A bit of digging reveals that back in 2018, researchers discovered a master key vulnerability. That specific issue is likely patched by now. But it raises an interesting question: how robust is the current implementation?

Without my Proxmark3 Easy, I was limited to using my phone. Still, with NFC Tools, I was able to extract some data:

The card appears to be a MiFare Ultralight chip, which stores 64 bytes of data. Based on the labeling, this includes access logs. But it’s unclear whether additional data is stored or how the system validates cards.

If the system only checks the card’s UUID (serial number), that opens the door to a potential attack. The hotel reuses keycards, and the UUID doesn’t change. Meanwhile, unused cards are openly available in the lobby for self check-in.
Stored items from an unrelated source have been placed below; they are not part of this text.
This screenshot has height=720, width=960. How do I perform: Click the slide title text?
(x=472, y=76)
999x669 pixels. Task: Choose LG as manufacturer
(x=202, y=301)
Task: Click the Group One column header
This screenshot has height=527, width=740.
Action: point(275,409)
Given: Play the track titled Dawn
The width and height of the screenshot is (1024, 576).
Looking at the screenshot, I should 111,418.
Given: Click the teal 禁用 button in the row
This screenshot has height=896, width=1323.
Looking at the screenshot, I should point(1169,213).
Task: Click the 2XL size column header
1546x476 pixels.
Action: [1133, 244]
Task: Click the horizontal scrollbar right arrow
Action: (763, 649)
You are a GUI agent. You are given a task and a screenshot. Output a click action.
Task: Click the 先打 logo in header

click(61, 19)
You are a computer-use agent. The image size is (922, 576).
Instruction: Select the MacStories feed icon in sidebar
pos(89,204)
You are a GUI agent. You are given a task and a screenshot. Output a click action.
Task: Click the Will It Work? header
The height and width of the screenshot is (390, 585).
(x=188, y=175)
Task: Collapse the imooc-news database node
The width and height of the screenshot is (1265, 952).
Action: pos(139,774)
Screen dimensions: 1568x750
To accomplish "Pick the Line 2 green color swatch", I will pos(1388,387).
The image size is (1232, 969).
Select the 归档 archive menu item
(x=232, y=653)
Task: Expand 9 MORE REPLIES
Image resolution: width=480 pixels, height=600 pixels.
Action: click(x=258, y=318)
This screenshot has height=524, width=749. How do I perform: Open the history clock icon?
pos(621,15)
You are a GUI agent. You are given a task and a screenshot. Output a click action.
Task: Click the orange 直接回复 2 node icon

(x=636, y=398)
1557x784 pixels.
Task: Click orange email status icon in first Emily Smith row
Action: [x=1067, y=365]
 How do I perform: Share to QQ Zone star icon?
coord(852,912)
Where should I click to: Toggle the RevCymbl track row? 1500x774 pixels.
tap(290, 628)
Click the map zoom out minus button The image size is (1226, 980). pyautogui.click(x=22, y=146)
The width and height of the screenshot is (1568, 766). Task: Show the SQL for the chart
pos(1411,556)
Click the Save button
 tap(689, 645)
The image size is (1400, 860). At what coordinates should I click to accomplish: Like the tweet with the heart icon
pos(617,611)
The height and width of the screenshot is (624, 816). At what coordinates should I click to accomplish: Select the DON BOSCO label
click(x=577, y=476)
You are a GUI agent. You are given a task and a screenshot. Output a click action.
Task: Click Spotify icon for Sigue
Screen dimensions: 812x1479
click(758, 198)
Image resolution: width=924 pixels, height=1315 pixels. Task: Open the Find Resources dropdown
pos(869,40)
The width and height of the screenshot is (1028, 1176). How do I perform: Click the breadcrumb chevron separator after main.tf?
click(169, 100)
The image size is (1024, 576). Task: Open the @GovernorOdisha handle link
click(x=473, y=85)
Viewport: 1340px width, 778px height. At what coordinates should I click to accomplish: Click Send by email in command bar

In theory, an attacker could:

1. Scan multiple card UUIDs from the lobby
2. Wait for guests to check in
3. Emulate a valid UUID to gain access

To be clear, this is purely speculative. I didn’t verify whether the system is actually vulnerable in this way. But if UUID-only validation is used, it would be a significant weakness.

Closing Thoughts

The overall vibe is closer to a hostel than a traditional hotel. People are friendly, and the atmosphere is relaxed.

But from a security perspective, it’s not the best. If you’re staying here, don’t rely on the capsule lock to protect valuables while you’re away. Treat it as a convenience, not a safeguard.

That said, considering the price and location, it’s still a decent option for a short stay.